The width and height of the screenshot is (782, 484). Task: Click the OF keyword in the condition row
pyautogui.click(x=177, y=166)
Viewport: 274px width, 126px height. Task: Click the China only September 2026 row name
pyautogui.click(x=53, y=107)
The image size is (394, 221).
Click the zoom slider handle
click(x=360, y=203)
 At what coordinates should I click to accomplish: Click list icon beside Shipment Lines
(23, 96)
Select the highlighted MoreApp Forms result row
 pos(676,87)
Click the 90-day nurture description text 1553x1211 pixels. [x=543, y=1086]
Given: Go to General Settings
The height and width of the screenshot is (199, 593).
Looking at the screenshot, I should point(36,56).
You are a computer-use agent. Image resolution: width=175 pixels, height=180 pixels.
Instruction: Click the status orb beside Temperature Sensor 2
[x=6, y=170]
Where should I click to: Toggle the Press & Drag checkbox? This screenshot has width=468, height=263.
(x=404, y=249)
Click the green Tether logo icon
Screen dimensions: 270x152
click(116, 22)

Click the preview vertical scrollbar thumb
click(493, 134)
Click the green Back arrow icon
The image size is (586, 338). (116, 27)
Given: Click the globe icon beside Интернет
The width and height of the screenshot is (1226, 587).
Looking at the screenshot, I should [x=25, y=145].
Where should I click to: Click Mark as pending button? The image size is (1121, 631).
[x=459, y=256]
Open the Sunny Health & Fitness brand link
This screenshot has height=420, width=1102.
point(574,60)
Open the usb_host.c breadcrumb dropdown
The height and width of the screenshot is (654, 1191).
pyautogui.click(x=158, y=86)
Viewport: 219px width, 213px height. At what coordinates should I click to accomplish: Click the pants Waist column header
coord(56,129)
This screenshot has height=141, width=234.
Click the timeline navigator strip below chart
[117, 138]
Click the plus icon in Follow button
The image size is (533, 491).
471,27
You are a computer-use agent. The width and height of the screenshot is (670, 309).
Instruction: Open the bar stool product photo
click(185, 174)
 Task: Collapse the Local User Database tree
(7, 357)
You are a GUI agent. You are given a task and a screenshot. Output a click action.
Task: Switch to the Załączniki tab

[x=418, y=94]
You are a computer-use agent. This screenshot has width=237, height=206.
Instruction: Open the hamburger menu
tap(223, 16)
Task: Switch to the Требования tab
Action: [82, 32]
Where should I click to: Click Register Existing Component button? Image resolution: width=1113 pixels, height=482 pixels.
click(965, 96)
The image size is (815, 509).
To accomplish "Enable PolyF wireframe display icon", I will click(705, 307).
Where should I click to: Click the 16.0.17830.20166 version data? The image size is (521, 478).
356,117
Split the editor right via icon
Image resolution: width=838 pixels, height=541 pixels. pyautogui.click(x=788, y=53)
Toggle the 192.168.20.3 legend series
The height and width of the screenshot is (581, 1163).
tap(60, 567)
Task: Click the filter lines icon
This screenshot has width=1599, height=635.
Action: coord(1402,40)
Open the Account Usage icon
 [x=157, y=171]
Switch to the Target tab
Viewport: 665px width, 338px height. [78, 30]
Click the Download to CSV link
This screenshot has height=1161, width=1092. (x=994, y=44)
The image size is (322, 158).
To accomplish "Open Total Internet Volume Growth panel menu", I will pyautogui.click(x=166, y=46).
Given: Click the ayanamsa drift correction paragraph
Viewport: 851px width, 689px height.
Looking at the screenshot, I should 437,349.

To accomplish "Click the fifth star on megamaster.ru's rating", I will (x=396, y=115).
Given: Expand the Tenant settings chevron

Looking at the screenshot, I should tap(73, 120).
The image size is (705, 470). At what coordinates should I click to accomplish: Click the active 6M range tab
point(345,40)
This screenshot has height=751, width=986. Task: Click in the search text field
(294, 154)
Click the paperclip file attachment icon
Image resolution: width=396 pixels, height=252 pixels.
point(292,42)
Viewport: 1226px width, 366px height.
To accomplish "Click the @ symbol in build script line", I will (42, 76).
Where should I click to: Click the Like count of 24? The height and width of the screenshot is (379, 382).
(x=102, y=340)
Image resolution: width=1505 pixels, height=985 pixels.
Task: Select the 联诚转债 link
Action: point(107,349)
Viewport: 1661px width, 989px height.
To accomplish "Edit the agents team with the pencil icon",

**What the exercise asks**
Write every line of the records above as a JSON list of strings, with one string per line and blank lines left out.

**Answer to this exercise**
[
  "The width and height of the screenshot is (782, 484). Task: Click the OF keyword in the condition row",
  "pyautogui.click(x=177, y=166)",
  "Viewport: 274px width, 126px height. Task: Click the China only September 2026 row name",
  "pyautogui.click(x=53, y=107)",
  "The image size is (394, 221).",
  "Click the zoom slider handle",
  "click(x=360, y=203)",
  " At what coordinates should I click to accomplish: Click list icon beside Shipment Lines",
  "(23, 96)",
  "Select the highlighted MoreApp Forms result row",
  " pos(676,87)",
  "Click the 90-day nurture description text 1553x1211 pixels. [x=543, y=1086]",
  "Given: Go to General Settings",
  "The height and width of the screenshot is (199, 593).",
  "Looking at the screenshot, I should point(36,56).",
  "You are a computer-use agent. Image resolution: width=175 pixels, height=180 pixels.",
  "Instruction: Click the status orb beside Temperature Sensor 2",
  "[x=6, y=170]",
  "Where should I click to: Toggle the Press & Drag checkbox? This screenshot has width=468, height=263.",
  "(x=404, y=249)",
  "Click the green Tether logo icon",
  "Screen dimensions: 270x152",
  "click(116, 22)",
  "Click the preview vertical scrollbar thumb",
  "click(493, 134)",
  "Click the green Back arrow icon",
  "The image size is (586, 338). (116, 27)",
  "Given: Click the globe icon beside Интернет",
  "The width and height of the screenshot is (1226, 587).",
  "Looking at the screenshot, I should [x=25, y=145].",
  "Where should I click to: Click Mark as pending button? The image size is (1121, 631).",
  "[x=459, y=256]",
  "Open the Sunny Health & Fitness brand link",
  "This screenshot has height=420, width=1102.",
  "point(574,60)",
  "Open the usb_host.c breadcrumb dropdown",
  "The height and width of the screenshot is (654, 1191).",
  "pyautogui.click(x=158, y=86)",
  "Viewport: 219px width, 213px height. At what coordinates should I click to accomplish: Click the pants Waist column header",
  "coord(56,129)",
  "This screenshot has height=141, width=234.",
  "Click the timeline navigator strip below chart",
  "[117, 138]",
  "Click the plus icon in Follow button",
  "The image size is (533, 491).",
  "471,27",
  "You are a computer-use agent. The width and height of the screenshot is (670, 309).",
  "Instruction: Open the bar stool product photo",
  "click(185, 174)",
  " Task: Collapse the Local User Database tree",
  "(7, 357)",
  "You are a GUI agent. You are given a task and a screenshot. Output a click action.",
  "Task: Switch to the Załączniki tab",
  "[x=418, y=94]",
  "You are a computer-use agent. This screenshot has width=237, height=206.",
  "Instruction: Open the hamburger menu",
  "tap(223, 16)",
  "Task: Switch to the Требования tab",
  "Action: [82, 32]",
  "Where should I click to: Click Register Existing Component button? Image resolution: width=1113 pixels, height=482 pixels.",
  "click(965, 96)",
  "The image size is (815, 509).",
  "To accomplish \"Enable PolyF wireframe display icon\", I will click(705, 307).",
  "Where should I click to: Click the 16.0.17830.20166 version data? The image size is (521, 478).",
  "356,117",
  "Split the editor right via icon",
  "Image resolution: width=838 pixels, height=541 pixels. pyautogui.click(x=788, y=53)",
  "Toggle the 192.168.20.3 legend series",
  "The height and width of the screenshot is (581, 1163).",
  "tap(60, 567)",
  "Task: Click the filter lines icon",
  "This screenshot has width=1599, height=635.",
  "Action: coord(1402,40)",
  "Open the Account Usage icon",
  " [x=157, y=171]",
  "Switch to the Target tab",
  "Viewport: 665px width, 338px height. [78, 30]",
  "Click the Download to CSV link",
  "This screenshot has height=1161, width=1092. (x=994, y=44)",
  "The image size is (322, 158).",
  "To accomplish \"Open Total Internet Volume Growth panel menu\", I will pyautogui.click(x=166, y=46).",
  "Given: Click the ayanamsa drift correction paragraph",
  "Viewport: 851px width, 689px height.",
  "Looking at the screenshot, I should 437,349.",
  "To accomplish \"Click the fifth star on megamaster.ru's rating\", I will (x=396, y=115).",
  "Given: Expand the Tenant settings chevron",
  "Looking at the screenshot, I should tap(73, 120).",
  "The image size is (705, 470). At what coordinates should I click to accomplish: Click the active 6M range tab",
  "point(345,40)",
  "This screenshot has height=751, width=986. Task: Click in the search text field",
  "(294, 154)",
  "Click the paperclip file attachment icon",
  "Image resolution: width=396 pixels, height=252 pixels.",
  "point(292,42)",
  "Viewport: 1226px width, 366px height.",
  "To accomplish \"Click the @ symbol in build script line\", I will (42, 76).",
  "Where should I click to: Click the Like count of 24? The height and width of the screenshot is (379, 382).",
  "(x=102, y=340)",
  "Image resolution: width=1505 pixels, height=985 pixels.",
  "Task: Select the 联诚转债 link",
  "Action: point(107,349)",
  "Viewport: 1661px width, 989px height.",
  "To accomplish \"Edit the agents team with the pencil icon\","
]